*TASK REQUIREMENTS:*
In the listing below, count each line containing "will" and answer with the count only.
━━ SUPPLIED RECORDS ━━
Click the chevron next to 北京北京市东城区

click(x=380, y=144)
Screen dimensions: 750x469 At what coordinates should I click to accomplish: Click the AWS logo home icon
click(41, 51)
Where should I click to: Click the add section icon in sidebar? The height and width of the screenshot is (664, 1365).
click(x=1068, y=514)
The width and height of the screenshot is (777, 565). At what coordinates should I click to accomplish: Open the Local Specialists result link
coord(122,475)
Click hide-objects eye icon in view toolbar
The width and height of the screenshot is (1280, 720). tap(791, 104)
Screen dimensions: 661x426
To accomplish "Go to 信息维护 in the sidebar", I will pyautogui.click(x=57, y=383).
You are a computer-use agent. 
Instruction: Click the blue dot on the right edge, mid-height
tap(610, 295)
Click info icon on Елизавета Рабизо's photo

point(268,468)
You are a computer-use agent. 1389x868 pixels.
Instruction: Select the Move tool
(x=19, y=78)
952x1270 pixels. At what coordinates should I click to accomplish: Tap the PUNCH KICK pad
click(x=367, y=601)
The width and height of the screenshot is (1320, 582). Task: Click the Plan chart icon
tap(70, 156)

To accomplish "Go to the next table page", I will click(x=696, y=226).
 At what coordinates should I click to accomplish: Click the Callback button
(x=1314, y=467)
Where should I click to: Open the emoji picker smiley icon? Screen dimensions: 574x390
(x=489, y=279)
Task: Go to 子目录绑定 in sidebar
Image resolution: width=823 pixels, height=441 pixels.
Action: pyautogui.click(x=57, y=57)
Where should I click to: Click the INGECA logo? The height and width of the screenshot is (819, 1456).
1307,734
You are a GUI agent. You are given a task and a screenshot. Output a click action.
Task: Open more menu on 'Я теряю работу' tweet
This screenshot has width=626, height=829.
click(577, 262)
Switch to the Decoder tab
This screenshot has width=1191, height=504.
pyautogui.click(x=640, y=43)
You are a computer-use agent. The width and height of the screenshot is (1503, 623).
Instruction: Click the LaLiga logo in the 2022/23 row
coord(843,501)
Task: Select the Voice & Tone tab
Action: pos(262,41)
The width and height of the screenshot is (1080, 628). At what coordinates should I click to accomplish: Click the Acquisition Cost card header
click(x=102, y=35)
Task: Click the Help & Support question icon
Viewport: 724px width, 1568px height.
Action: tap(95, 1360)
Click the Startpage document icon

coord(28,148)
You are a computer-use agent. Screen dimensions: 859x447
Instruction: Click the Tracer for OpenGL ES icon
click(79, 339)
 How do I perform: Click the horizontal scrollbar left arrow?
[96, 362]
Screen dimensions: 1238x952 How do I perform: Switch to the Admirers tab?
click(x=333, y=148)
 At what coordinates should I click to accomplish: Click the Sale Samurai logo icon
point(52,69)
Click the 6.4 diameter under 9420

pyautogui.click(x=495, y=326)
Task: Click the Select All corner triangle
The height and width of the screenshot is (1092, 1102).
━━━
*SOLUTION:*
2